Calculate Y-parameters of a capacitor in parallel

[Bromio]

Homework Statement

Calculate the Y parameters of a capacitor in parallel (see the attached figure).

Homework Equations

Y-Parameters:
I_1=Y_{11}V_1+Y_{12}V_2
I_2=Y_{21}V_1+Y_{22}V_2

Y_{11} = \frac{I_1}{V_1} when V_2=0
Y_{12} = \frac{I_1}{V_2} when V_1=0
Y_{21} = \frac{I_2}{V_1} when V_2=0
Y_{22} = \frac{I_2}{V_2} when V_1=0

The Attempt at a Solution

I've tried to use formulas written above, but when V_2=0, then V_1=0, so Y_{11}\to\infty?
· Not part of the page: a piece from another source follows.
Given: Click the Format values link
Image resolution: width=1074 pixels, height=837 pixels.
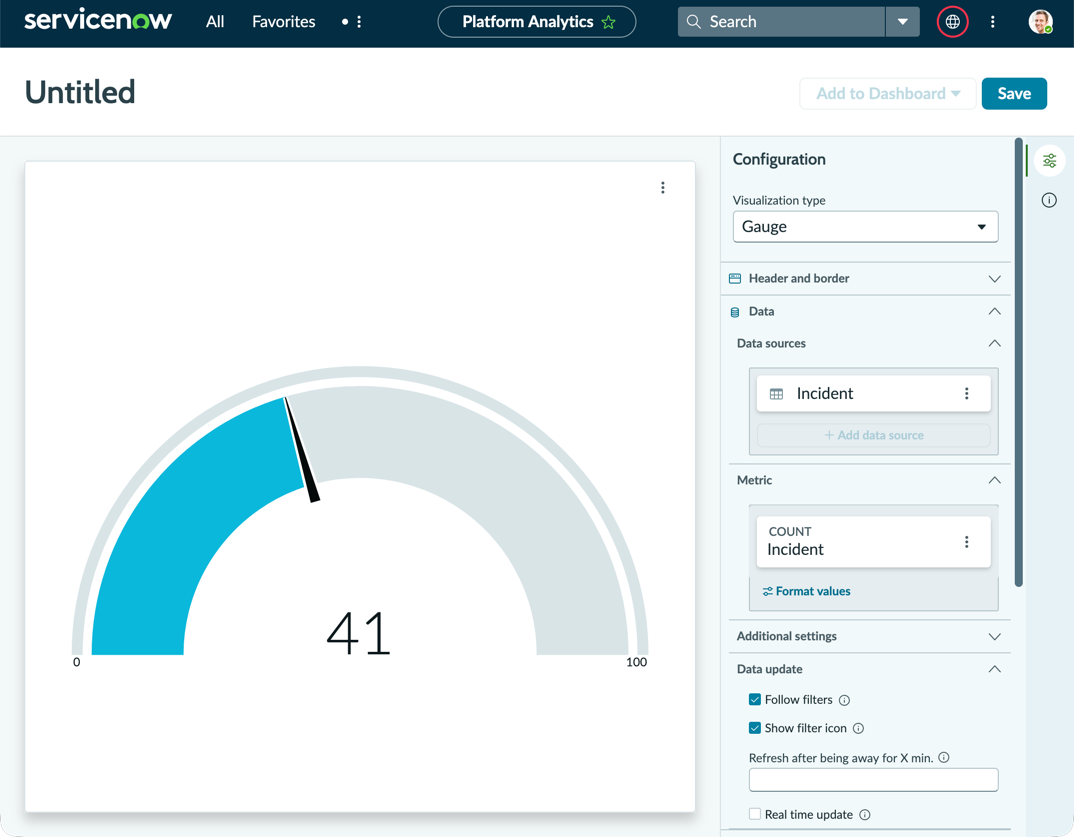Looking at the screenshot, I should coord(806,591).
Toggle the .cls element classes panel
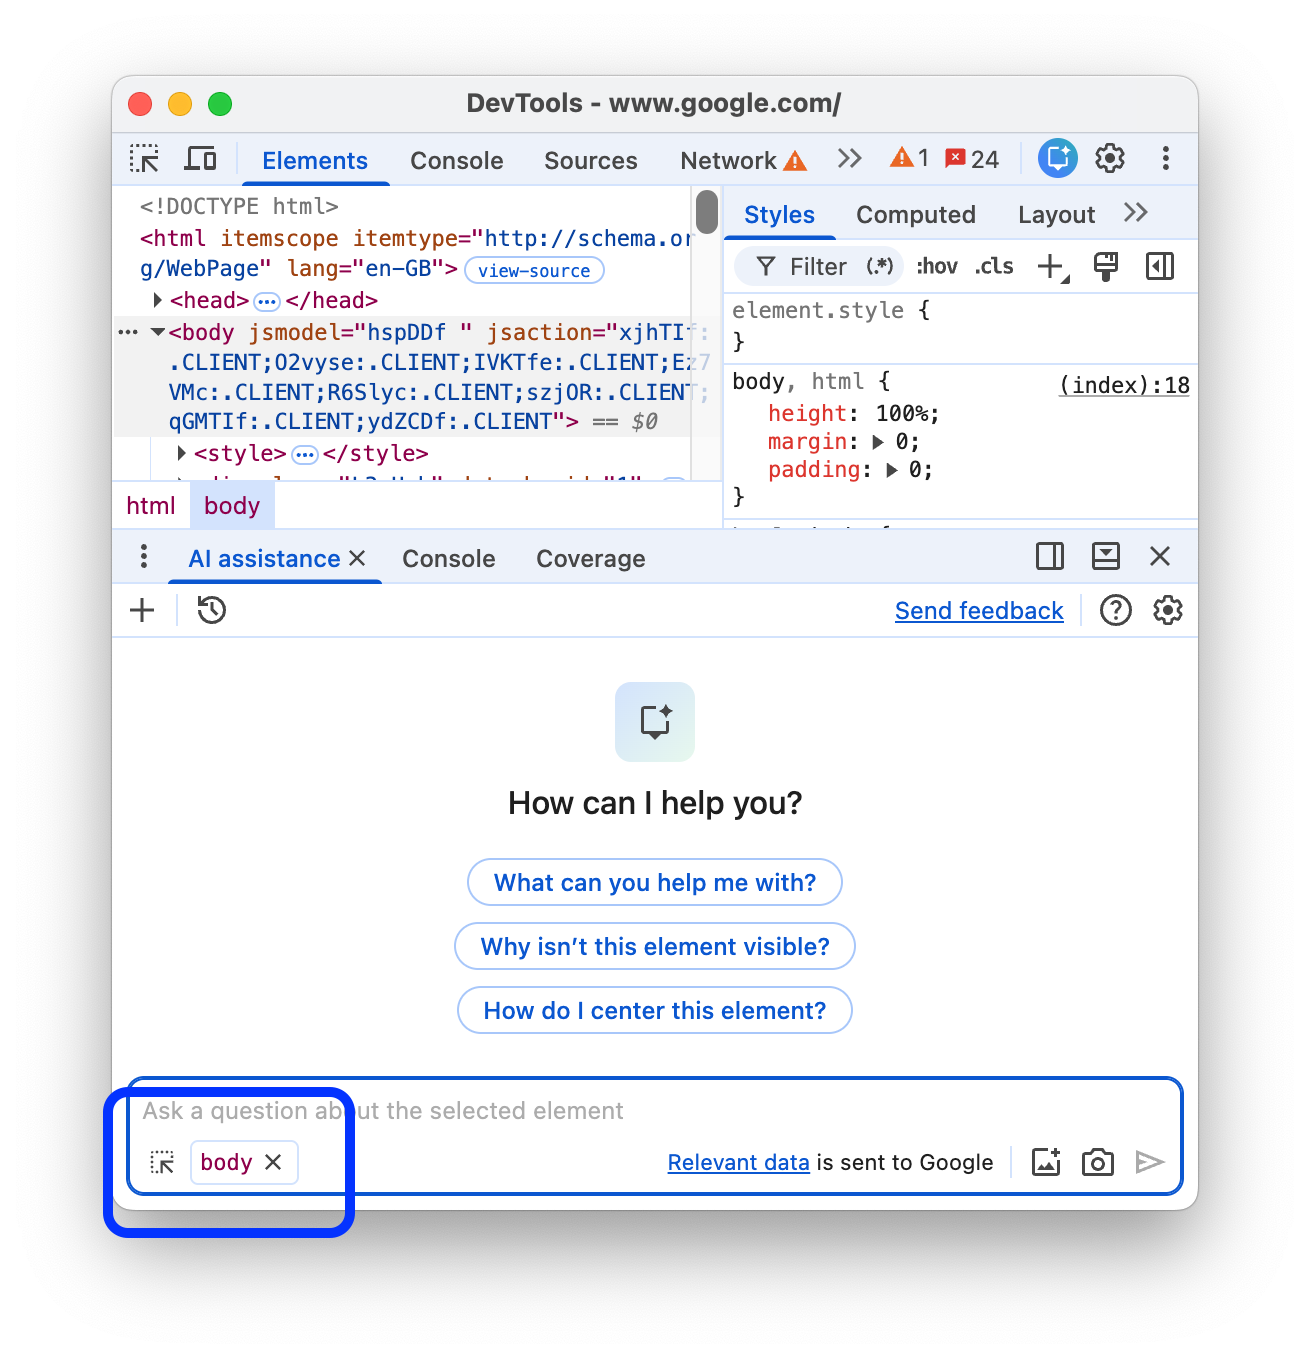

The same happens when I try to find Y-parameters of a resistor in parallel.

Thank you.

 

[gneill]

Since there's only the one essential node in the circuit, V1 = V2 always. So finding the Y-Parameters by shorting a port and expecting the other port to have some voltage other than zero is, well, problematical!

You may have more luck with the Z-Parameters... then consider how the Y-matrix is related to Z-matrix. What conclusions can you draw?

 

[Bromio]

OK. Thanks.

So,
V_1 = Z_{11}I_1 + Z_{12}I_2
V_2 = Z_{21}I_1 + Z_{22}I_2

I have no problem finding Z_{11}:
Z_{11} = \left.\frac{V_1}{I_1}\right|_{I_2=0} = \frac{1}{j\omega C}

However, when finding Z_{12} I'm not sure if I draw the circuit properly in order to calculate the parameters. I mean I_1=0 and V_1=V_2, so Z_{12} = \left.\frac{V_1}{I_2}\right|_{I_1=0} = \left.\frac{V_2}{I_2}\right|_{I_1=0}= \frac{1}{j\omega C}.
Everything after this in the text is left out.